▸ **WHAT IS EXPECTED**: Print all entries precisely as they are written.

▸ **MATERIAL SHOWN**:
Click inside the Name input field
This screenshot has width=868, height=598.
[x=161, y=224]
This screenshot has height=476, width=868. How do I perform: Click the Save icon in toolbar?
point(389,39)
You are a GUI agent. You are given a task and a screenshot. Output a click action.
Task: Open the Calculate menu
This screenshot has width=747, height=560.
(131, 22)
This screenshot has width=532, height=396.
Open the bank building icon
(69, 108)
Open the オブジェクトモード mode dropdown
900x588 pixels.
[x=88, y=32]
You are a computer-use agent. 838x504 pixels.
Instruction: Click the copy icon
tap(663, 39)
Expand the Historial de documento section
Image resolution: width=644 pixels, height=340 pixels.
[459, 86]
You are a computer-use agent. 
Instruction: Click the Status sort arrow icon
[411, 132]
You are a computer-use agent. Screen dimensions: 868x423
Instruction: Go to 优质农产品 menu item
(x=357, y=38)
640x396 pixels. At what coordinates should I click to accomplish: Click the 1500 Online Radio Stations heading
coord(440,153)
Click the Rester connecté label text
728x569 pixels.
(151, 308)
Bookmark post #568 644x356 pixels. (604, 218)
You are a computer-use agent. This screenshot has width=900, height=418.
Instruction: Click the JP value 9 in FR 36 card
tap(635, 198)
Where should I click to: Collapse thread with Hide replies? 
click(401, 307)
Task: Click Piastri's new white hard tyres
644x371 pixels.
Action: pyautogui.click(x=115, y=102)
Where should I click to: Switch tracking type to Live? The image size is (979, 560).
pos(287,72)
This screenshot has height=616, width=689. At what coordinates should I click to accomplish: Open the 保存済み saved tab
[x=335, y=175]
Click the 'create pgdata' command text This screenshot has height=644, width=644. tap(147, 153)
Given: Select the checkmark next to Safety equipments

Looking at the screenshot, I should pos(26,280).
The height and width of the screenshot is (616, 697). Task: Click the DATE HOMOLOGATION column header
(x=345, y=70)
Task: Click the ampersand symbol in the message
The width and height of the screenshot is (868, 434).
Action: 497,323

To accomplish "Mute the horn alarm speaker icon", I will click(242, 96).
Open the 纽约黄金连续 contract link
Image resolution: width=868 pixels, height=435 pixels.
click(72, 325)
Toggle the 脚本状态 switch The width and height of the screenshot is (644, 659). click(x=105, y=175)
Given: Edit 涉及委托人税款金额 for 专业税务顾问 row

▸ **RESULT FOR THIS EXERCISE**:
Click inside the Name input field
This screenshot has width=868, height=598.
[x=161, y=224]
This screenshot has height=476, width=868. How do I perform: Click the Save icon in toolbar?
point(389,39)
You are a GUI agent. You are given a task and a screenshot. Output a click action.
Task: Open the Calculate menu
This screenshot has width=747, height=560.
(131, 22)
This screenshot has width=532, height=396.
Open the bank building icon
(69, 108)
Open the オブジェクトモード mode dropdown
900x588 pixels.
[x=88, y=32]
You are a computer-use agent. 838x504 pixels.
Instruction: Click the copy icon
tap(663, 39)
Expand the Historial de documento section
Image resolution: width=644 pixels, height=340 pixels.
[459, 86]
You are a computer-use agent. 
Instruction: Click the Status sort arrow icon
[411, 132]
You are a computer-use agent. Screen dimensions: 868x423
Instruction: Go to 优质农产品 menu item
(x=357, y=38)
640x396 pixels. At what coordinates should I click to accomplish: Click the 1500 Online Radio Stations heading
coord(440,153)
Click the Rester connecté label text
728x569 pixels.
(151, 308)
Bookmark post #568 644x356 pixels. (604, 218)
You are a computer-use agent. This screenshot has width=900, height=418.
Instruction: Click the JP value 9 in FR 36 card
tap(635, 198)
Where should I click to: Collapse thread with Hide replies? 
click(401, 307)
Task: Click Piastri's new white hard tyres
644x371 pixels.
Action: pyautogui.click(x=115, y=102)
Where should I click to: Switch tracking type to Live? The image size is (979, 560).
pos(287,72)
This screenshot has height=616, width=689. At what coordinates should I click to accomplish: Open the 保存済み saved tab
[x=335, y=175]
Click the 'create pgdata' command text This screenshot has height=644, width=644. tap(147, 153)
Given: Select the checkmark next to Safety equipments

Looking at the screenshot, I should pos(26,280).
The height and width of the screenshot is (616, 697). Task: Click the DATE HOMOLOGATION column header
(x=345, y=70)
Task: Click the ampersand symbol in the message
The width and height of the screenshot is (868, 434).
Action: 497,323

To accomplish "Mute the horn alarm speaker icon", I will click(242, 96).
Open the 纽约黄金连续 contract link
Image resolution: width=868 pixels, height=435 pixels.
click(72, 325)
Toggle the 脚本状态 switch The width and height of the screenshot is (644, 659). click(x=105, y=175)
Given: Edit 涉及委托人税款金额 for 专业税务顾问 row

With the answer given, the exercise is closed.